La maltraitance physique ou verbale contre un enfant peut être rapportée à la CDU qui a pour objectif de veiller à ce que les droits de l’enfant soient respectés.

Le cas peut aussi être rapporté au bureau de l’Ombudsperson for Children ainsi qu’à la police notamment la Brigade pour la protection des mineurs ou la Police Family Protection Unit.

Qu’encourt une personne jugée coupable de maltraitance ?
L’article 13 de la Child Protection Act prévoit que toute personne qui maltraite un enfant ou l’exposant à un danger commet un délit et qu'elle est passible d’une amende maximale de Rs 25 000 et d’une peine d’emprisonnement ne dépassant pas cinq ans.

Dans le cas où un enfant est victime de maltraitance, les autorités peuvent-elles demander que la garde de l’enfant soit enlevée à ses parents ? Qu’advient-il de l’enfant ?
Dans le cas de maltraitance, négligence, d'abandon ou si l’enfant est exposé à des dangers, la CDU peut faire la demande d’un Emergency Protection Order devant une cour de district. Cet ordre autorise la CDU à avoir accès à des lieux spécifiés dans l’ordre pour rechercher l’enfant, le retirer et le diriger dans un endroit en sécurité.

L’assistance de la police peut être sollicitée pour accompagner les officiers de la CDU. La CDU peut convoquer toute personne pour témoigner afin d’établir si l’enfant risque ou souffre de maltraitance, de négligence ou d’abandon. L’enfant recevra des traitements médicaux si nécessaire et il sera ensuite installé dans un endroit en sécurité.

Les parents peuvent-ils s’opposer à cette démarche ?
Les parents ne peuvent s'opposer à ce que leur enfant soit pris en charge par la CDU. Ils devront attendre 72 heures après l’émission de  l’Emergency Protection Order pour faire une demande devant la cour pour que l’ordre soit annulé.

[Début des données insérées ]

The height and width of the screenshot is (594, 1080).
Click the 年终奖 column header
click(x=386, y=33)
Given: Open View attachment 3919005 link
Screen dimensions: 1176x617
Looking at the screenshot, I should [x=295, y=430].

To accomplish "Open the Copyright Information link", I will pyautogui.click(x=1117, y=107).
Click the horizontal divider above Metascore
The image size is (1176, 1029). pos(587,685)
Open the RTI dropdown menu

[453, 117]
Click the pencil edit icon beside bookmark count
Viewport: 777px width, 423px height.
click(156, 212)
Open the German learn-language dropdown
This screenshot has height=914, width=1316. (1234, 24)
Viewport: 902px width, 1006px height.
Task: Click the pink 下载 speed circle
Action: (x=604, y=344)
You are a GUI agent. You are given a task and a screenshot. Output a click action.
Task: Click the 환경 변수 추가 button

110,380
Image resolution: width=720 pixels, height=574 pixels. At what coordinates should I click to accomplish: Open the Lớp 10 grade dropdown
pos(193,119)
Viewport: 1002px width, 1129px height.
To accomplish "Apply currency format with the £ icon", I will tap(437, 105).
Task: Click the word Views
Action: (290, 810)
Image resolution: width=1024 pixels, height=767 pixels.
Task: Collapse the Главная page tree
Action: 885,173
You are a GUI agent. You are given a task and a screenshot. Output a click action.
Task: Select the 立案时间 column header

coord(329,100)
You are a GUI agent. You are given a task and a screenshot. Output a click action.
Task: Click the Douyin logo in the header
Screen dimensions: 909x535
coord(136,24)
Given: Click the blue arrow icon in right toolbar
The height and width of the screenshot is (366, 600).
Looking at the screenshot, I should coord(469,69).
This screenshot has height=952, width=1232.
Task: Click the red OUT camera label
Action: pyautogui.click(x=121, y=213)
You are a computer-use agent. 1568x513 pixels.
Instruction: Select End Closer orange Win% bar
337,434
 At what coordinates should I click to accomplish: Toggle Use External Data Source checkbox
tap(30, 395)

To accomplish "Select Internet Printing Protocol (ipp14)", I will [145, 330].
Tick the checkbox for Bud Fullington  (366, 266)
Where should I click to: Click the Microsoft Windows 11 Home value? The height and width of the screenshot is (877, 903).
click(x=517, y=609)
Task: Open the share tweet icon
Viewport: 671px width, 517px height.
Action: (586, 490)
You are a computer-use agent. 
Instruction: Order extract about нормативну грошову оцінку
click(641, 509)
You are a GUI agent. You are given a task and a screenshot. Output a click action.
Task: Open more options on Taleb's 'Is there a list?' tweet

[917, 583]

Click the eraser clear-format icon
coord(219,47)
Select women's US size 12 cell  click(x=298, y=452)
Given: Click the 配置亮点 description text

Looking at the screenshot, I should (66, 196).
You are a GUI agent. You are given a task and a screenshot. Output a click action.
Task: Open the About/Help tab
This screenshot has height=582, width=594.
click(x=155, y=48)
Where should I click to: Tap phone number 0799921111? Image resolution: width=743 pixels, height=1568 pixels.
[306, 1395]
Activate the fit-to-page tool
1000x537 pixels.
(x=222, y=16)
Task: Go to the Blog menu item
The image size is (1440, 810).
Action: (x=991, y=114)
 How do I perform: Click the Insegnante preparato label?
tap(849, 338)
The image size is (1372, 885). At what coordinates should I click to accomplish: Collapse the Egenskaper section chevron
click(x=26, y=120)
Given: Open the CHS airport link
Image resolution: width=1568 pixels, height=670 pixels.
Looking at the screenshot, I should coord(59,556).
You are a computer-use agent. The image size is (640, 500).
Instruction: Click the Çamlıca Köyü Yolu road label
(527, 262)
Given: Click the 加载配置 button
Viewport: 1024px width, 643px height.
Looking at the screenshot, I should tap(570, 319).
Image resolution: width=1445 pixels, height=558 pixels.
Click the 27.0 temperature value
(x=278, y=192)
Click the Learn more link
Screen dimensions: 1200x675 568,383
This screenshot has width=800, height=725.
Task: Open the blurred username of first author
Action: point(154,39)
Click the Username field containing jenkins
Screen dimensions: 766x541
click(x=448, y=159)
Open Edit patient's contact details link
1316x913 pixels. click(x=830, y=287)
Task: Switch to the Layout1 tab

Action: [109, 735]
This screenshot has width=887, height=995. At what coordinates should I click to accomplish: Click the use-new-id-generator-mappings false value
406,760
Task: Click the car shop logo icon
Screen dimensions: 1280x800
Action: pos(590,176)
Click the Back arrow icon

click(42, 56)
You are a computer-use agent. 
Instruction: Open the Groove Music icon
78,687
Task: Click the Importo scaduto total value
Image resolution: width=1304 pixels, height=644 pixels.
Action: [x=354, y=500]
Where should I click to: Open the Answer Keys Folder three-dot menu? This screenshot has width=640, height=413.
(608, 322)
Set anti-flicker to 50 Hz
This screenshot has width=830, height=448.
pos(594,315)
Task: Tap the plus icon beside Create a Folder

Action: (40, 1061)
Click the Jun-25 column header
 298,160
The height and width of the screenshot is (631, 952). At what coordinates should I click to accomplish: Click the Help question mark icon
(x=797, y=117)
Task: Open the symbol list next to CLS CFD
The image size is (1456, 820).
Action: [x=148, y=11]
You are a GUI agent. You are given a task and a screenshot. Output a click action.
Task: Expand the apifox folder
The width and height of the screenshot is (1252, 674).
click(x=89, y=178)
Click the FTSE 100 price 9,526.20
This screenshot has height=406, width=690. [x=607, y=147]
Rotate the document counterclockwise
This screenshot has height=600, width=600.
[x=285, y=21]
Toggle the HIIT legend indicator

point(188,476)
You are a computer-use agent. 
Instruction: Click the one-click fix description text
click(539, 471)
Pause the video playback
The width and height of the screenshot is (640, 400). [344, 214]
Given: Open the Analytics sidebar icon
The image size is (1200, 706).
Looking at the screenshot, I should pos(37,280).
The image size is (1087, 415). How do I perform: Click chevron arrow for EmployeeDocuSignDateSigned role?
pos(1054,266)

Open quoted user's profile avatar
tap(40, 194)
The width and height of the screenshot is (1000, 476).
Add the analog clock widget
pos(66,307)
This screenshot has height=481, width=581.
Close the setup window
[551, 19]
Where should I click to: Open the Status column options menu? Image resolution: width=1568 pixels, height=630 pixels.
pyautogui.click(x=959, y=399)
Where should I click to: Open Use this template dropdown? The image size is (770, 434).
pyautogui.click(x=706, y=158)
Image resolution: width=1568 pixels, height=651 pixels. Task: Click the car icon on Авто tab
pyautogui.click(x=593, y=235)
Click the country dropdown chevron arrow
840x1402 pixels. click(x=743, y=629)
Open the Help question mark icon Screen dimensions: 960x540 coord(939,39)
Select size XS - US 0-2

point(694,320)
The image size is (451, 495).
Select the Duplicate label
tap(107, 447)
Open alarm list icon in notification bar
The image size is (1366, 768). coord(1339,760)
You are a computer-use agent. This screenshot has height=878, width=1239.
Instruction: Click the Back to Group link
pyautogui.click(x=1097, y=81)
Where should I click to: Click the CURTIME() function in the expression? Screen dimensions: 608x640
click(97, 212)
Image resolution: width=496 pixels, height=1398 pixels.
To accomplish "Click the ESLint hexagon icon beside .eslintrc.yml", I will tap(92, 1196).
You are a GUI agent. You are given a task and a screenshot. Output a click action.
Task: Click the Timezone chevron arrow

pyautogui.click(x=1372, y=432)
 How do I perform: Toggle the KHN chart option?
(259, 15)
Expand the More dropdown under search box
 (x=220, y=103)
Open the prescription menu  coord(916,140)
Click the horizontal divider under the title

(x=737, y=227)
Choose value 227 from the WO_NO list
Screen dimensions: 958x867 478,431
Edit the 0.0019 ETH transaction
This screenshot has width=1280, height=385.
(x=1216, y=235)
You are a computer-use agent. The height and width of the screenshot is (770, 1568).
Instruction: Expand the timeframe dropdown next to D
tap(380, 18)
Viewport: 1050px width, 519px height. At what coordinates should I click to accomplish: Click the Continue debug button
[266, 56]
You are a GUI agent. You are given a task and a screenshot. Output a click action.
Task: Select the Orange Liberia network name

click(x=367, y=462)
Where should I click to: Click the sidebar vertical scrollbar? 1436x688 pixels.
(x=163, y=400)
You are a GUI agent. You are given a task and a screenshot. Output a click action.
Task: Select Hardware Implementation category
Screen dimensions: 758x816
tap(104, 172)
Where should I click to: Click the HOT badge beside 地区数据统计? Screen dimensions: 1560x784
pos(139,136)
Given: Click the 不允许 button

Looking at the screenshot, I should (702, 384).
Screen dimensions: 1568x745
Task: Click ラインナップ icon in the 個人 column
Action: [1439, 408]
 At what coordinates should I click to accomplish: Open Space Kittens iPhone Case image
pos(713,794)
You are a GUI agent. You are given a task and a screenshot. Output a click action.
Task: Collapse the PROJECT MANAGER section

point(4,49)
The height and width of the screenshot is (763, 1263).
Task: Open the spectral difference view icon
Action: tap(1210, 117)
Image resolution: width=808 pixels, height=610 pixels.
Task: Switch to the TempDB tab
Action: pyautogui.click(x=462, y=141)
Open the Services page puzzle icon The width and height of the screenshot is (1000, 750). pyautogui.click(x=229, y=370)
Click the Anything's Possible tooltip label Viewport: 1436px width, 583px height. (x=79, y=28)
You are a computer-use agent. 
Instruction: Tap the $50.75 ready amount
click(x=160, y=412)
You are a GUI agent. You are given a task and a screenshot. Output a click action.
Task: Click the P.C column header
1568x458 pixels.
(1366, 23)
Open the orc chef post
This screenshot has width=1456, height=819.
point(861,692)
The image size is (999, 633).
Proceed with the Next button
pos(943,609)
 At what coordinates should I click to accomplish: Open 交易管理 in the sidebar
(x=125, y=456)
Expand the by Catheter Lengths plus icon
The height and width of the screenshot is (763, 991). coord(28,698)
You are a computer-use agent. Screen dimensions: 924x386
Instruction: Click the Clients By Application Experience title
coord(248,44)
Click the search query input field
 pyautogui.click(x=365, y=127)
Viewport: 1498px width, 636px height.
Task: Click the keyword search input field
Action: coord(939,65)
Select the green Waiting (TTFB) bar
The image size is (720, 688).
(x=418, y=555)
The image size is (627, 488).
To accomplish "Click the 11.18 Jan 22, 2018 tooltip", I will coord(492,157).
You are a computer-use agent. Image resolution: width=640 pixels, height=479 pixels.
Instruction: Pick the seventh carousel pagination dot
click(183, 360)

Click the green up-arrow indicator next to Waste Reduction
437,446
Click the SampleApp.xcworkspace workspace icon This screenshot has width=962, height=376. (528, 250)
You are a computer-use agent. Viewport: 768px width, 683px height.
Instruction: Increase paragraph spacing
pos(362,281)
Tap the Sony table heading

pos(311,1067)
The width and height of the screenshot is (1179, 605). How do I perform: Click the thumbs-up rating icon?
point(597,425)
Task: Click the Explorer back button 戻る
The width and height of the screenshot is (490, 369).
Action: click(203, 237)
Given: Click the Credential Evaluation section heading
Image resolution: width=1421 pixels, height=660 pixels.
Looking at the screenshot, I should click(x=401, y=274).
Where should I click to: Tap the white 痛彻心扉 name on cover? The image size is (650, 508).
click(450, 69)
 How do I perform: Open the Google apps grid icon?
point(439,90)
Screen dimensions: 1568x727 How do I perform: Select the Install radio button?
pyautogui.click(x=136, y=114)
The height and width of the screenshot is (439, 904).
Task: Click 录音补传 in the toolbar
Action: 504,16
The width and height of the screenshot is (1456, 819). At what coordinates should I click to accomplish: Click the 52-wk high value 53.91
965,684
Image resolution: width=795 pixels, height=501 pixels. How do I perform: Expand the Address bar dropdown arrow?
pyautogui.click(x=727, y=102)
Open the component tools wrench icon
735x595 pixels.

Afin d’établir le meilleur intérêt de l’enfant, le magistrat peut ordonner une enquête auprès du Probation Service sur la situation familiale de l’enfant, son comportement général et son dossier scolaire.

Si le magistrat trouve que l’enfant sera toujours exposé à des dangers d’abandon, de négligence ou de maltraitance, il restera sous la charge de la CDU et sera renvoyé vers un lieu de sécurité (shelter ou residential care institution) jusqu’à ce qu’il atteigne l’âge de 18 ans ou pour une durée que la Cour jugera appropriée.

Evidemment, les parents auront le droit de visiter l’enfant sous la supervision des officiers de la CDU.

Un parent peut demander de l’aide à la CDU ou au bureau de l’Ombudsperson for Children si son enfant échappe au contrôle parental.

Une enquête sera ouverte par ces institutions et elles feront aussi l’intermédiaire entre les parents et l’enfant. L’enfant sera encadré par des psychologues et des Enforcement Officers qualifiés.

Pensez-vous que nos lois sont assez dissuasives pour combattre la maltraitance d’enfant ?
Les délits criminels à l’encontre des enfants incluent un large éventail de fautes sous la Child Protection Act et le Code Pénal. La CDU a un rôle exclusif en ce qui concerne la protection des droits des mineurs. Bien que Maurice ait ratifié la CIDE, il n’a cependant pas force de loi alors que dans d’autres pays, elle est automatiquement intégrée dans leur loi.

Je pense qu’être enlevé de sa famille est déchirant, car tout enfant aussi maltraité qu’il puisse être aime ses parents et veut rester avec eux.

Bien que l’État prenne des mesures pour éliminer toute forme de violence envers les enfants, investir dans la prévention et la sensibilisation est essentiel. Aider les parents à développer leurs compétences parentales et promouvoir une bonne éducation préventive des enfants sur la violence sont primordiaux.